** CONSIGNES **
• 1. D'après l'extrait sur le trafic maritime dans l'océan Indien, quel transporteur a fait du port de La Réunion sa plateforme de transbordement ?
• 2. Quels pays d'Afrique de l'Est l'extrait sur le trafic maritime dans l'océan Indien cite-t-il ?
• 3. Poursuivez l'extrait sur le trafic maritime dans l'océan Indien après sa dernière phrase.

** EXTRAIT CHOISI **

Dans une précédente étude, nous avons déjà évoqué la croissance rapide du trafic maritime dans le sud-ouest de l’océan Indien, en particulier dans le canal du Mozambique, et les raisons de cette augmentation (Céleste et al., 2019). Pour les pays d’Afrique de l’Est comme la Tanzanie, le Kenya ou le Mozambique, l’évolution en pourcentage est même comparable à celle de la Chine, même si en valeurs absolues (nombres d’EPV), ces pays sont très éloignés de la situation du géant asiatique dans ce domaine. Cette intensification dans la région du sud-ouest de l’océan Indien est concomitante d’un phénomène global d’augmentation du trafic maritime et du développement en cours des infrastructures portuaires. Par contre, ces infrastructures restent peu développées à Madagascar et aux Comores malgré des investissements depuis les années 2000. Maurice et La Réunion ont cependant pu bénéficier d’investissements et d’infrastructures portuaires efficaces, si bien que la saturation du premier a bénéficié au second. En 2018, La Réunion a d’ailleurs tiré avantage d’une réorganisation des lignes d’un des plus grands transporteurs maritimes : CMA-CGM. La société a fait du port de La Réunion sa plateforme de transbordement pour les autres pays de la zone3.

** DONNÉES RECUEILLIES **
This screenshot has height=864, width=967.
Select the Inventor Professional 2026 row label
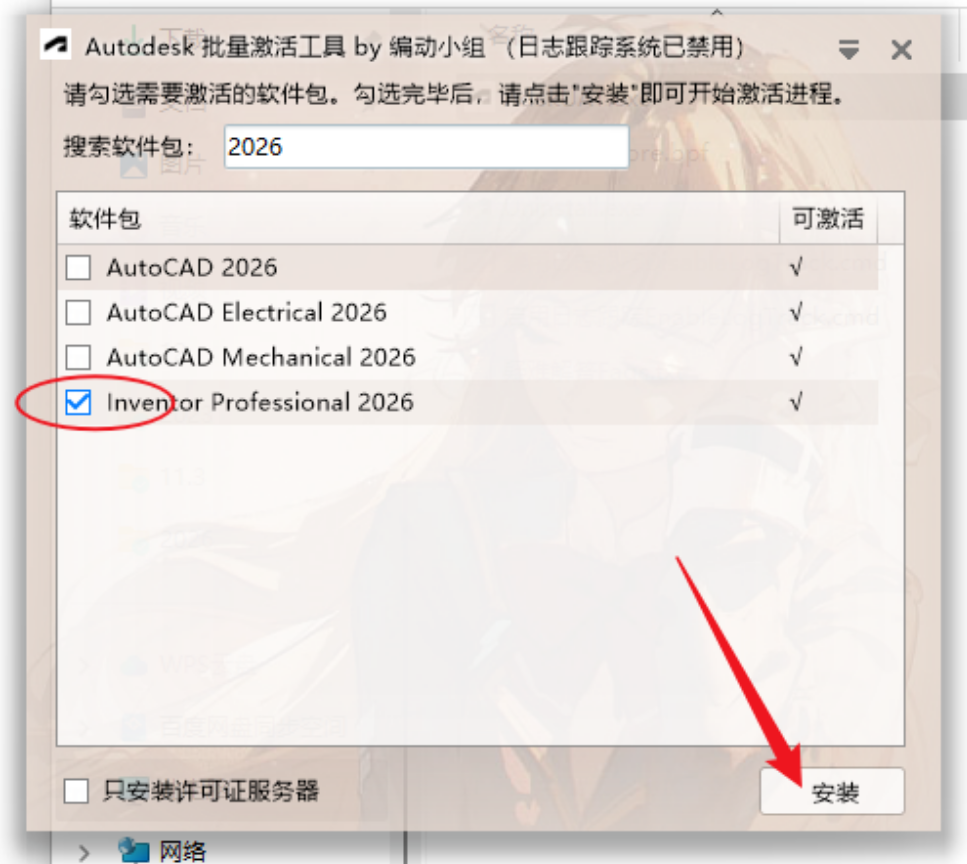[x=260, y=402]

** RÉPONSES **
• 1. CMA-CGM.

• 2. La Tanzanie, le Kenya et le Mozambique.

• 3.
Ressources vivantes : des captures de pêche en augmentation

Selon la FAO, en 2015, 4,7 millions de tonnes de poissons ont été pêchées dans la zone de l’océan Indien occidentale (zone 51 de la FAO). Sur ces 4,7 millions, les pays du groupe des îles ont pêché moins de 5 % du total (quelque 200 000 tonnes) et les pays d’Afrique de l’Est (hors Somalie) presque 6 % (quelque 270 000 tonnes). Pourtant, comme le montrent les données présentées au tableau 2, les captures de pêches marines totales (toutes zones FAO confondues) ont augmenté de manière significative pour le groupe des îles depuis 1992 (91 %). L’augmentation pour les pays du groupe Afrique de l’Est est plus limitée (11 %), mais globalement supérieure à celles des puissances maritimes à l’exception de la Chine (110 %). Parmi les pays du sud-ouest de l’océan Indien, les Seychelles ont eu la plus forte augmentation des captures (1 441 %) sur toute la période. Parmi les pays voisins d’Afrique de l’Est, le Mozambique a connu l’intensification la plus importante (840 %). Pour ce dernier, la pêche est d’une importance capitale pour les populations côtières. La fin de la guerre civile a également permis l’essor de la commercialisation des ressources halieutiques vers les pays développés en forte demande comme l’Espagne et le Portugal pour l’Union européenne.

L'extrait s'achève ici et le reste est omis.